This post should encapsulate all you need to understand how Burgershot forums and associated services are deployed.
The system is (almost) fully automated and makes use of the following technologies:
- Docker (ઉꦢ)
- Wadsworth
- Watchtower
- Traefik
- Vault from Hashicorp
Wadsworth watches https://github.com/openmultiplayer/deployment and will run `docker-compose up -d` every time it's changed. Unfortunately Wadsworth will not periodically run these commands or compare the current Docker state to the desired state (like Kubernetes) so if something goes down and can't come back up for whatever reason, you must do it manually.
Doing it manually simply involves restarting Wadsworth. Currently, Wadsworth does not run inside a container for one annoying reason that I want to fix soon. It runs inside a tmux instance under the `southclaws` user on the machine.

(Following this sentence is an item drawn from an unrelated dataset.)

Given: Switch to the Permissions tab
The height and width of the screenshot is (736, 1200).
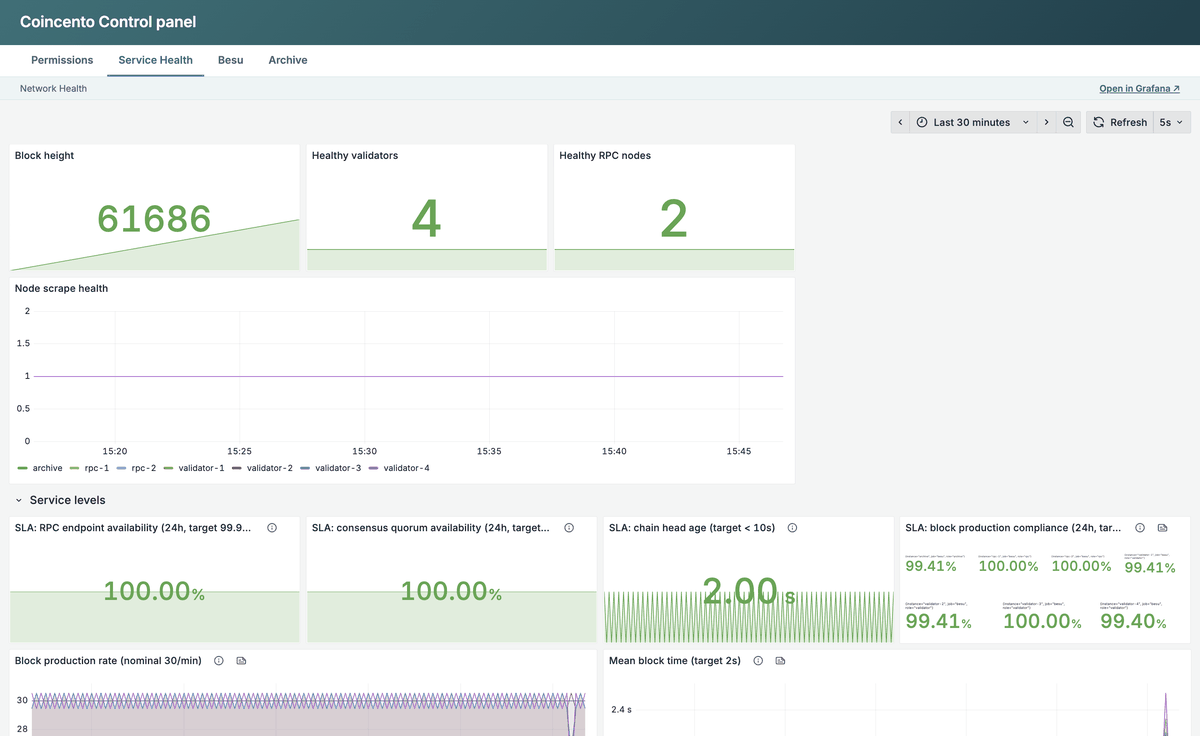Looking at the screenshot, I should coord(62,60).
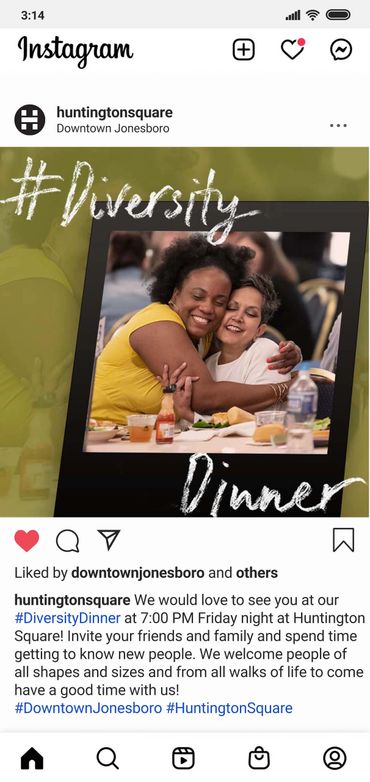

It reads environment variables from .env (temporary solution... sucks, I know).
So, to restart you just `tmux attach` and then re-run the command:
wadsworth run [email protected]:Southclaws/infra_config 2>&1 | logger --tag=wadsworth
Note the pipe into `logger`. If you need to inspect output of failed starts, remove this. This logger goes to syslog and loggly.
Wadsworth makes use of Vault to store credentials securely. The token it has is refreshed every 24 hours and has a TTL of 768 hours. On the offchance Wadsworth is offline for longer than 768 hours, the token will expire and you will need to request a new token with the necessary policy.
To do this, make sure your local instance of Vault is authenticated with vault.southcla.ws and run:
vault token create -policy=wadsworth-velox -ttl=768h
This will output a list of key:value pairs, `token` is what you need. Drop that into the .env file and re-run Wadsworth.
---
Docker issue from 2019-12-17
Two containers got stuck in a broken state: CJ's mongodb and samp-servers-api. These could not be killed with any of the standard commands, remained alive over docker daemon restarts and even a full system upgrade.
The resolution was `aa-remove-unknown`.